The documents showed that two of Germany’s top 10 arms export customers, Egypt at number two and the United Arab Emirates (UAE) at number nine, were active participants in the war in Yemen, in spite of government assurances that Germany would no longer arm those countries.
The figures show government-approved exports of weapons, vehicles, and warships beat the previous record in 2015, which was followed by three consecutive years of drops in the value of exports.
Germany’s total export licenses had already exceeded last year’s total of €5.3 billion by the middle of the year, the figures revealed.
The most controversial exports are those to so-called third countries: defined as neither European Union or NATO members (or “NATO-equivalent,” such as Australia). The share of total exports to third countries fell from 52.9% to 44.2% compared to the previous year, but that is partly because overall sales increased. In absolute terms, sales to third countries rose by €1 billion, and five of the top 10 export destinations were third countries.
Economy Minister Peter Altmaier blamed the huge increase on a backlog caused by the months long wrangling to form a coalition following Germany’s 2017 election. In his answer to the Green party’s information request, State Secretary Ulrich Nussbaum repeated a line familiar from the government’s regular arms export reports: that the total value of exports isn’t an “adequate yardstick” of policy.
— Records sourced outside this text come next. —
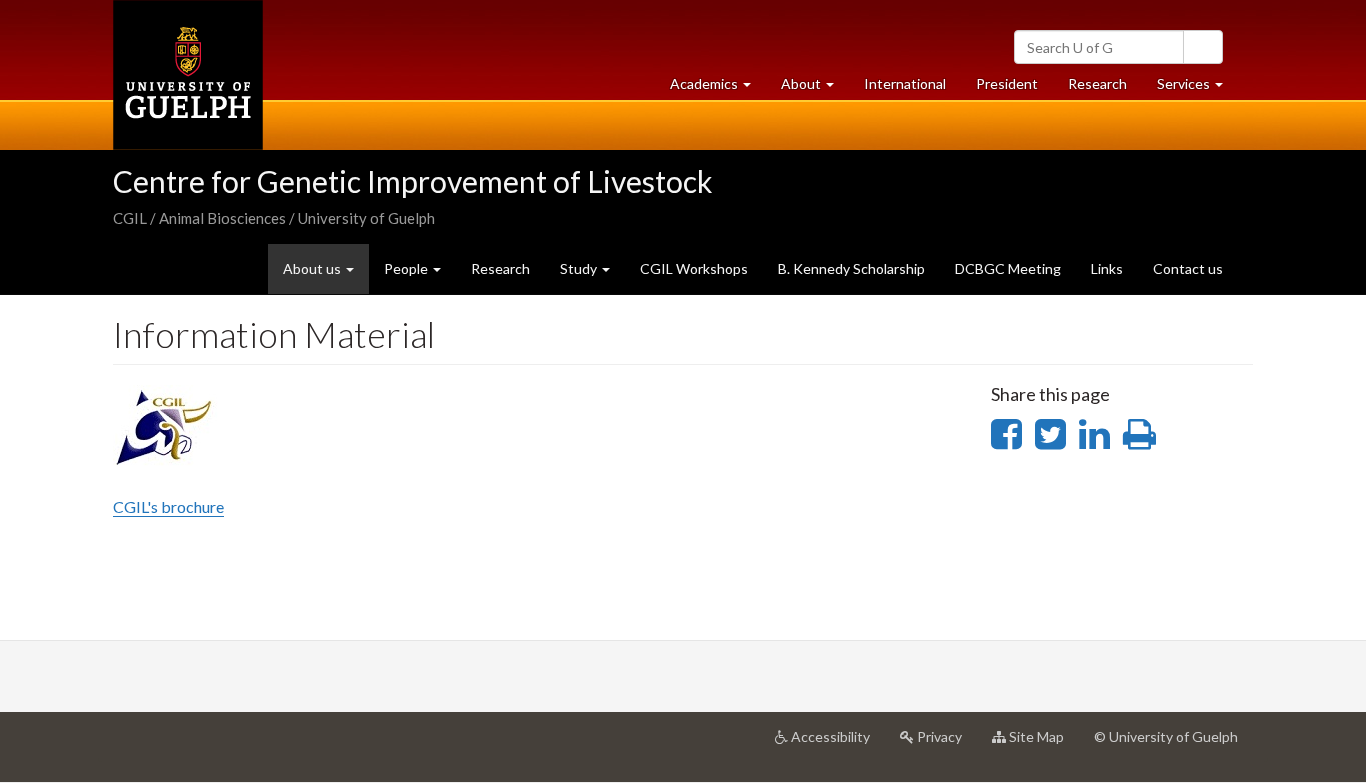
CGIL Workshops (694, 268)
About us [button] (313, 268)
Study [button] (580, 268)
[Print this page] (1139, 433)
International (905, 83)
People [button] (407, 268)
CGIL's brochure (168, 506)
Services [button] (1197, 89)
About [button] (815, 89)
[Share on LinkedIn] (1094, 433)
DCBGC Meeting (1008, 268)
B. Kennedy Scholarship (851, 268)
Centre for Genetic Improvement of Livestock (413, 181)
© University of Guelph (1166, 736)
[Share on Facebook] (1006, 433)
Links (1107, 268)
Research (1105, 89)
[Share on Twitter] (1050, 433)
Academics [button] (718, 89)
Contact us (1188, 268)
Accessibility (836, 744)
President (1007, 83)
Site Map (1042, 744)
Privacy (945, 744)
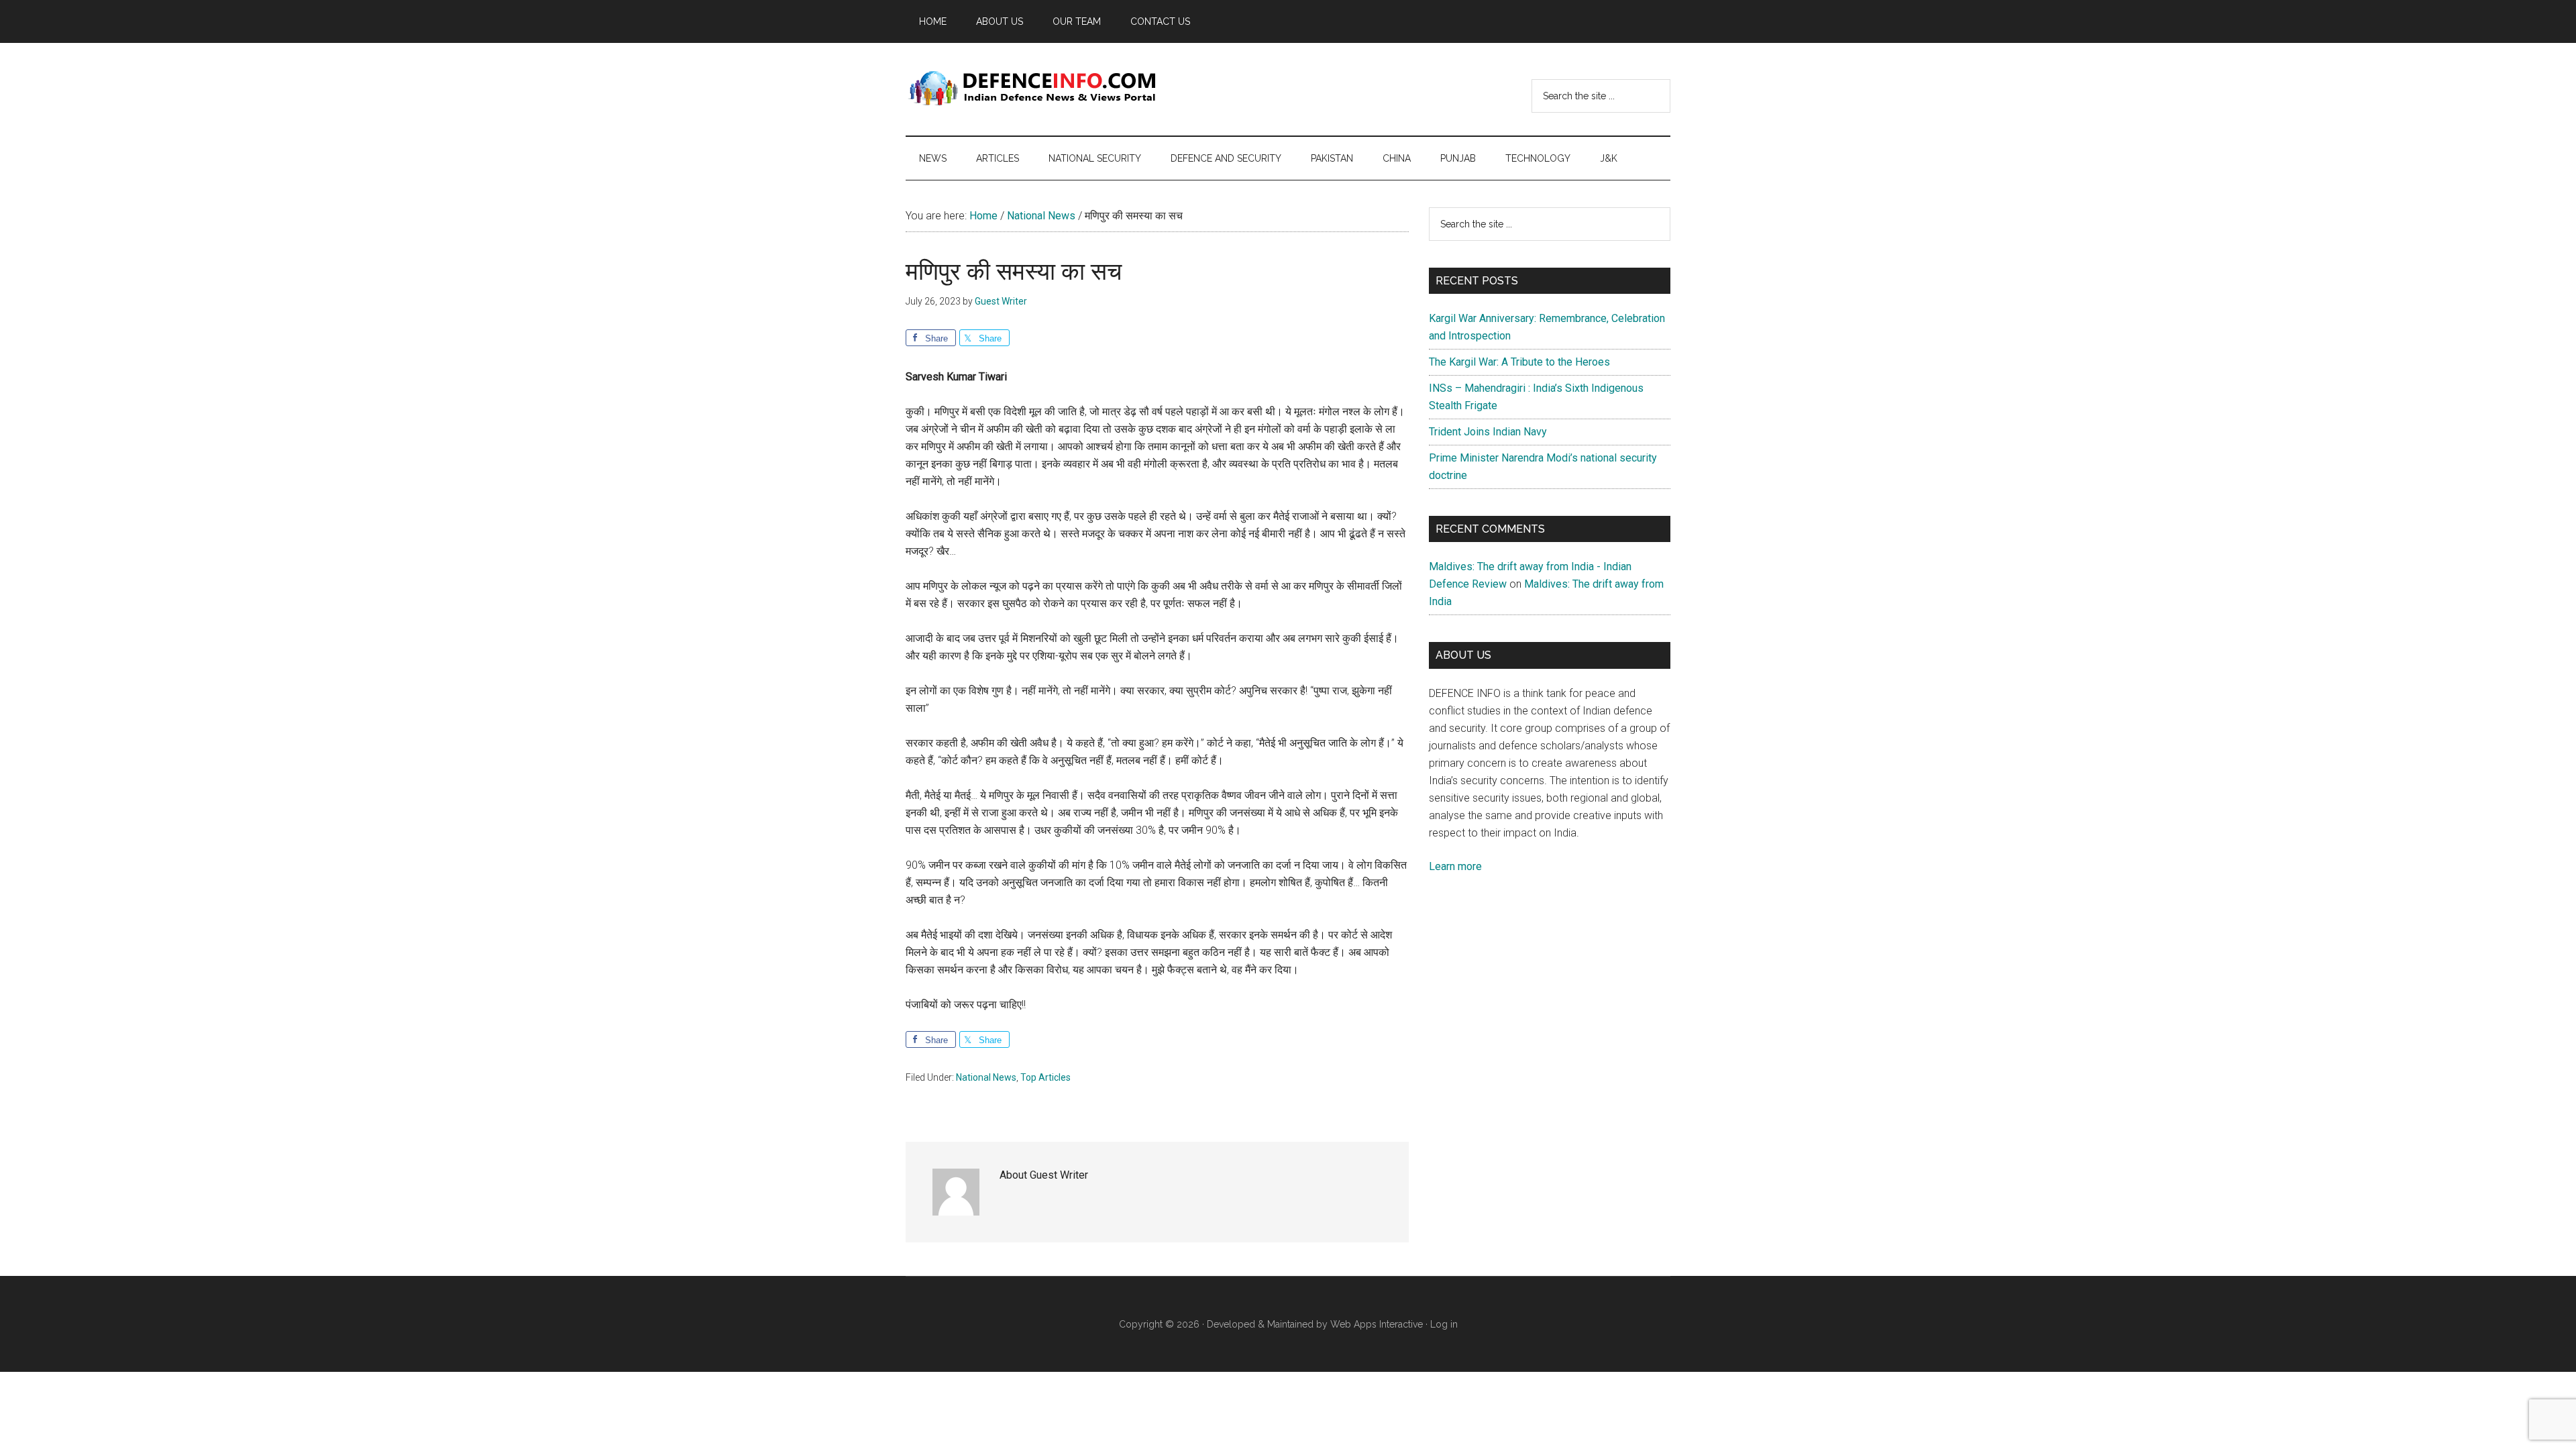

“More important is the type of goods and their purpose,” he wrote. “The government pursues a restrictive and responsible arms export control policy.”
It’s true that large contracts with long lead times, for instance for submarines or tanks, often skew export figures, but the government’s answers to a similar information request made in November showed that it rarely blocks an arms deal. In the January-to-October period of both 2018 and 2019, less than 1% of applications from German arms firms were denied: a total of 88 in 2018 and 56 in 2019, out of over 11,000 in 2018 and 9,900 in 2019.
Keul also had little time for the notion that other major western arms exporters, like the US, France, and Britain, have less public discussion about arms sales and so weaker export controls than Germany. “There are debates in those countries too,” she said, citing a UK high court ruling from June that made arms sales to Saudi Arabia unlawful, while the US Congress voted in July to block arms sales to Gulf nations, a decision then vetoed by President Donald Trump.
She also pointed out that Germany has laxer rules on end-use controls than the US, and is less restrictive about allowing arms companies to start joint ventures than France.
The largest number of German weapons deliveries in 2019 went to Hungary, where exports reached €1.77 billion, followed by Egypt at €802 million and the United States at €483 million.
Exports to Budapest made up almost a quarter of the total value of all approvals. Prime Minister Viktor Orban’s right-wing, nationalist government is currently engaged in a massive military upgrade.